A survey conducted in 2000 and 2001 of 51 Title I Planning Councils (which set priorities and allocate funds) revealed that EMAs are serving significant numbers of female patients, with blacks and Hispanics constituting a majority of people served in 33 EMAs. Difficult-to-serve populations include substance abusers, people with chronic mental illness, and the homeless.

The survey was conducted by Robert J. Buchanan, Ph.D., of Texas A&M University System Health Science Center with support from the Agency for Healthcare Research and Quality (HS09819). It showed further that Title I programs received about $604 million in CARE Act funding during FY 2001. During that year, fund allocation ranged from $807,157 in one New Jersey EMA to $119,256,891 for the New York City EMA. Priority services included primary care/medical care, case management, medications, dental care, substance abuse treatments, mental health services, and support services such as housing assistance, emergency financial assistance, home-delivered meals, and food-nutrition programs.

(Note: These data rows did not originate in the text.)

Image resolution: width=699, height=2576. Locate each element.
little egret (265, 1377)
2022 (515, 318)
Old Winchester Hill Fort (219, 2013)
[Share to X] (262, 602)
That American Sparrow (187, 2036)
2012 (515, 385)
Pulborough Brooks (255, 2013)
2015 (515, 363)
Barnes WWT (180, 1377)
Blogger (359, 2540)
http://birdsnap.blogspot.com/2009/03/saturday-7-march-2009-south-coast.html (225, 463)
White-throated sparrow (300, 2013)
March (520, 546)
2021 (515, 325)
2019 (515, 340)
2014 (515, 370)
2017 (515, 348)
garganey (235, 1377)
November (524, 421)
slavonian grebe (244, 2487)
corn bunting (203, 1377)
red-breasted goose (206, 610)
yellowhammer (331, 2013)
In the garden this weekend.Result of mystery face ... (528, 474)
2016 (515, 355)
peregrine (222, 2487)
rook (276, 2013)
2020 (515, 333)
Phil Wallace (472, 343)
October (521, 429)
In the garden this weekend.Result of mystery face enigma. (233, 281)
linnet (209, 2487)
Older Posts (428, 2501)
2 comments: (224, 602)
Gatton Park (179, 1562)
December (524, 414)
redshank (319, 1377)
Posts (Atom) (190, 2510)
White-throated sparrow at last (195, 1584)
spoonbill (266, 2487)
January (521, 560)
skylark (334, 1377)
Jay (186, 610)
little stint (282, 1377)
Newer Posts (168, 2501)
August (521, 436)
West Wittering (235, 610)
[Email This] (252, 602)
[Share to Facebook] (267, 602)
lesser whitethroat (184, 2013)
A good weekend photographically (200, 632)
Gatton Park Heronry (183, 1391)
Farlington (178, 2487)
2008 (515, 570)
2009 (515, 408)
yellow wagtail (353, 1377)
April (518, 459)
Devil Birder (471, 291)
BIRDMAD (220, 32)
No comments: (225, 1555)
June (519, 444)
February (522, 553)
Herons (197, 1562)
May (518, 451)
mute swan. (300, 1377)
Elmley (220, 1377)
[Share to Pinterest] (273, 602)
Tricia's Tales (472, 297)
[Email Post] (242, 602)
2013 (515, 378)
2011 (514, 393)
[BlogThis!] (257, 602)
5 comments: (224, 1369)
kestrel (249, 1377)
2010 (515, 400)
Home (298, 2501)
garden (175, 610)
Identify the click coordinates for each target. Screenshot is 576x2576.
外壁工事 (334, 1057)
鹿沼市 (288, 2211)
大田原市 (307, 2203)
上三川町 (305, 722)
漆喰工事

At least 15 EMAs used waiting lists in 1999 for some services, with numbers ranging from five to seven people and a 5-day wait in Austin, TX, up to as many as 300 people and an 18-month wait for Section 8 housing in Seattle, WA. Congress appropriated over $1.9 billion for the CARE Act programs for FY 2002 ($620 million for Title I), an increase of $11 million (or 6.1 percent) over FY 2001. Unfortunately, this increased funding is still not sufficient to allow the CARE Act programs to adequately serve people with HIV disease, conclude the researchers.

See "Ryan White CARE Act and eligible metropolitan areas," by Dr. Buchanan, in the Summer 2002 Health Care Financing Review 23(4), pp. 149-157.